Pero el pueblo llano, los campesinos, utilizaron durante milenios a un animal muy modesto que hizo, junto a los obreros, un trabajo descomunal: contribuyeron -como nos recuerda Galeano- a la construcción del mundo. Saramago rinde tributo al burro, que fue durante eras el medio de transporte de los pobres, en varias de sus obras maestras, principalmente en Caín y en el Evangelio según Jesucristo, obra atea por la que se vio que obligado a abandonar Portugal y exiliarse en la isla española de Lanzarote.
En mi caso, yo también hice un homenaje a los burros proletarios en mi trilogía El Robot que amaba a Platón. En ella sale una burra -de nombre Dana- que en la Atenas de Platón acarrea ladrillos y troncos de madera, en cestas y carretas, que luego se “emplearán para construir los edificios más bellos de todos los tiempos”.
Sí, el burro fue imprescindible en nuestras vidas hasta hace muy poco.

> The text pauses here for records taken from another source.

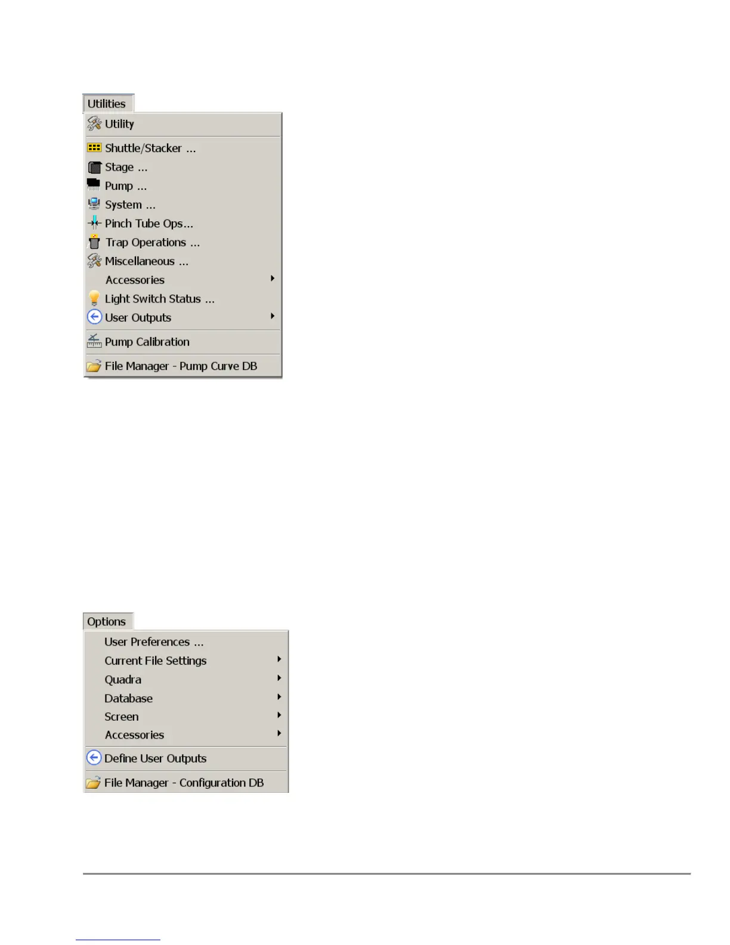Expand the Current File Settings submenu arrow
730x945 pixels.
279,659
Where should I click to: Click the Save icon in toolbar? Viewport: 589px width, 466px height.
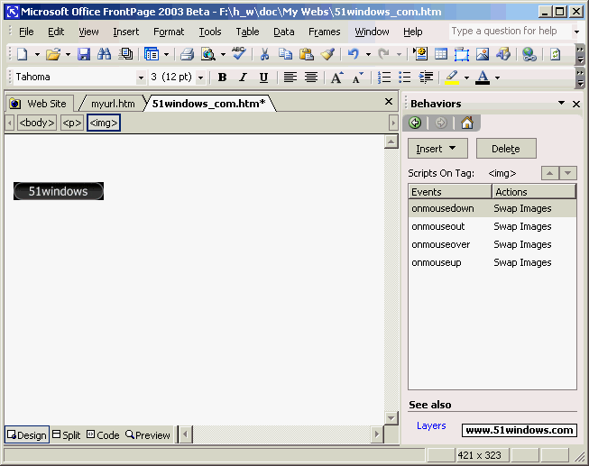[x=84, y=55]
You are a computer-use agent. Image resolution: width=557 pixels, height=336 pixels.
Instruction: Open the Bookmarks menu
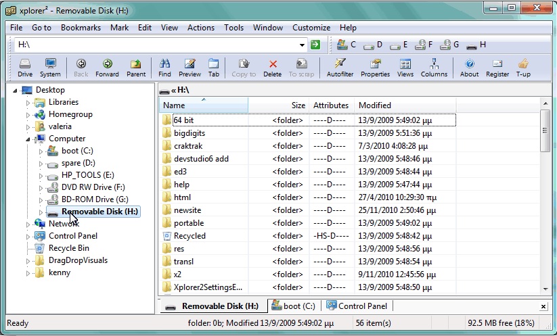81,28
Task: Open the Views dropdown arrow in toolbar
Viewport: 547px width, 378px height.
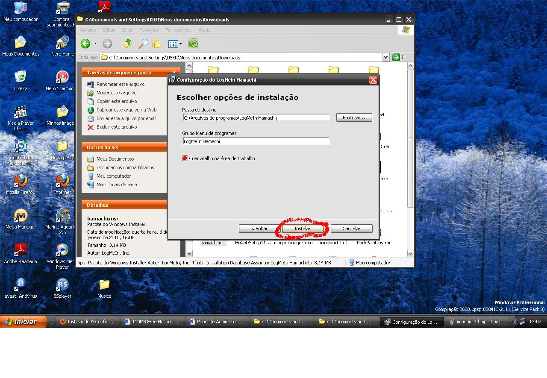Action: (180, 44)
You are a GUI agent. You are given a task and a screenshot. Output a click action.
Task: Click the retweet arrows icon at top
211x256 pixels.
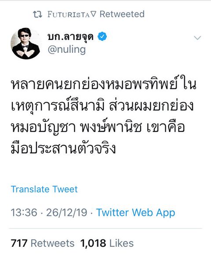[37, 15]
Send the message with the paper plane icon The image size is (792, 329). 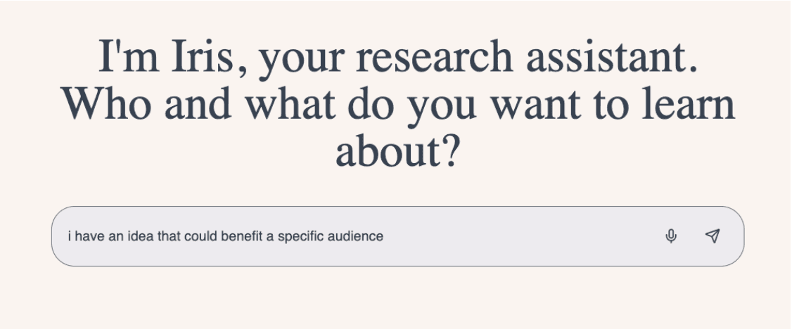click(x=713, y=236)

Todavía lo es en muchos “países subdesarrollados”. Cuando mi madre, maestra de escuela, daba clases en un pueblo de montaña (en Cantabria) al que se accedía por caminos pedregosos, sólo se podía subir en burro y yo, que la acompañaba cuando era niño, iba dentro de un cuévano desde el que olía la salvaje frescura de la hierba recién cortada.
También he hecho viajes en burro por peligrosos desfiladeros en Egipto, concretamente por el área de las necrópolis del Valle de los Reyes y el Valle de las Reinas, y debo decir que íbamos -el jumento y yo- por caminos estrechísimos, de menos de un metro, desde donde, mirando hacia abajo, se veía un abismo que se perdía en la meseta del desierto.

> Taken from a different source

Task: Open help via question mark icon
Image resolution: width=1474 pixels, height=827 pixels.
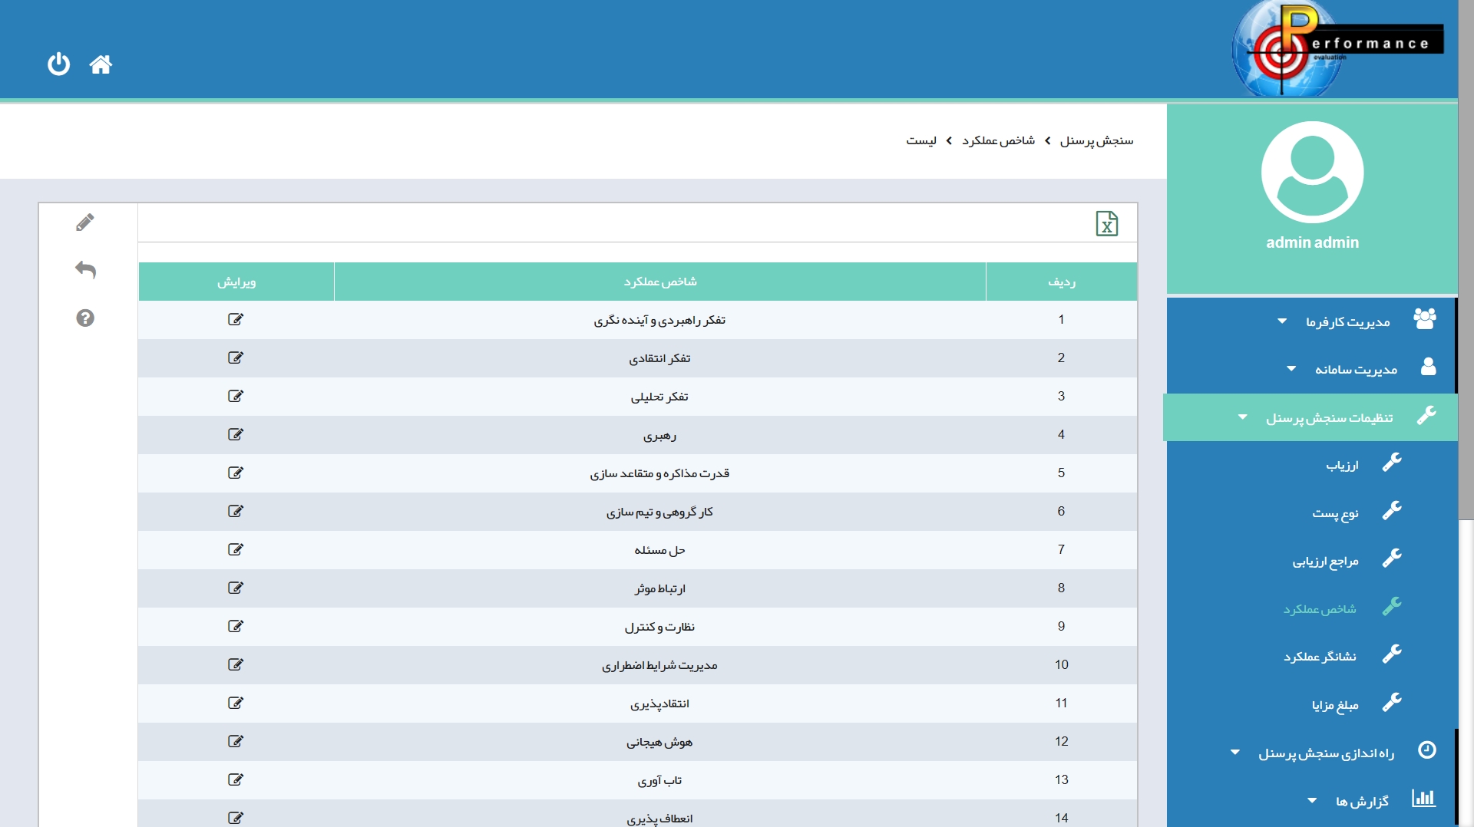Action: pos(85,318)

¡Cuántas odas al burro del proletariado se podrían escribir! Saramago monta en burro continuamente a Caín, ese desterrado que no quiso hacer la pelotilla a Yahvé y fue castigado a andar errante, por ser valiente, por rebelarse contra la autoridad suprema. Y también al hijo del carpintero que entró “entre aplausos y palmas en Jerusalén”. ¿Quién no ha visto (hablo ahora de los mayores) a los burros cargar con leña o cántaros de leche que la gente esperaba, en días helados, como agua de mayo?
Termino ésta variopinta crónica hablando sobre la pandemia actual y sobre el escritor luso que una vez dijo, que le gustaría ver a una Iberia unida (a España y Portugal, abrazados, en un solo país).

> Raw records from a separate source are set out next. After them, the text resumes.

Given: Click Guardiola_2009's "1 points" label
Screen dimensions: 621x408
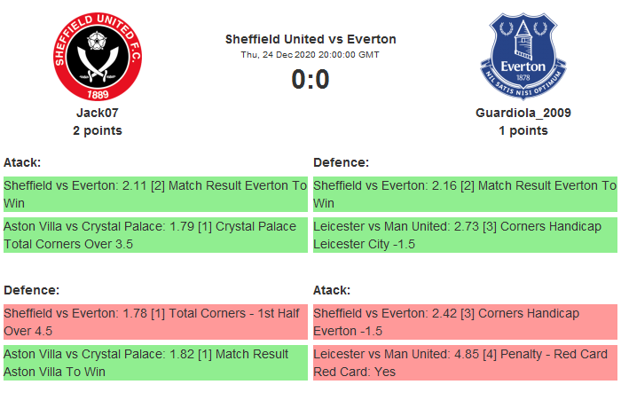Looking at the screenshot, I should point(523,130).
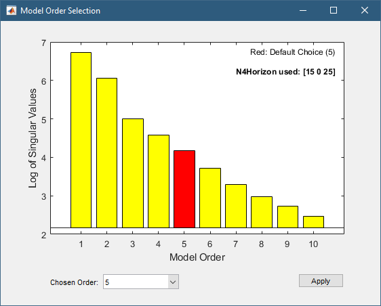Click the Model Order axis label
The height and width of the screenshot is (306, 381).
point(197,257)

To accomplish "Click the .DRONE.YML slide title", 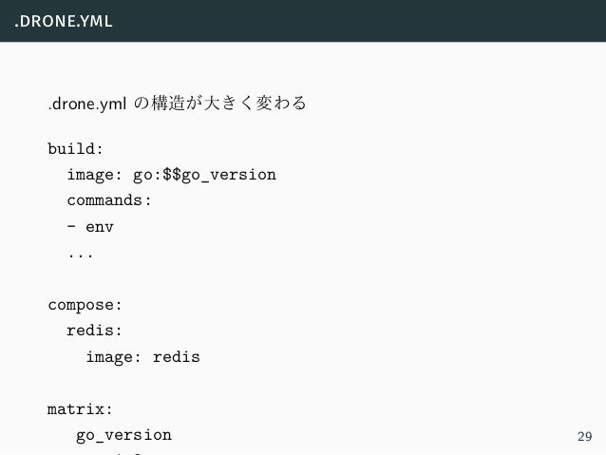I will point(64,21).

El coronavirus no es un castigo divino, pues dios ha muerto, como anunció Nietzsche. O, en palabras de Saramago, el creador no nos escucha porque: “Dios es el silencio del Universo y, el grito del ser humano, es lo que da sentido a ese silencio”.
Blog del autor Nilo
Homérico
[1] Zeus sedujo a Europa (nuestra madre) tras transformarse en un apuesto y seductor toro. La virgen María tuvo menos suerte y fue visitada por una paloma, algunos dicen que era un palomo.
[2] En las redes se puede encontrar una foto de Saramago con esa reflexión animalista.
[3] ¡Un caballo! ¡Un caballo! ¡Mi reino por un caballo! (Shakesperare, Ricardo III).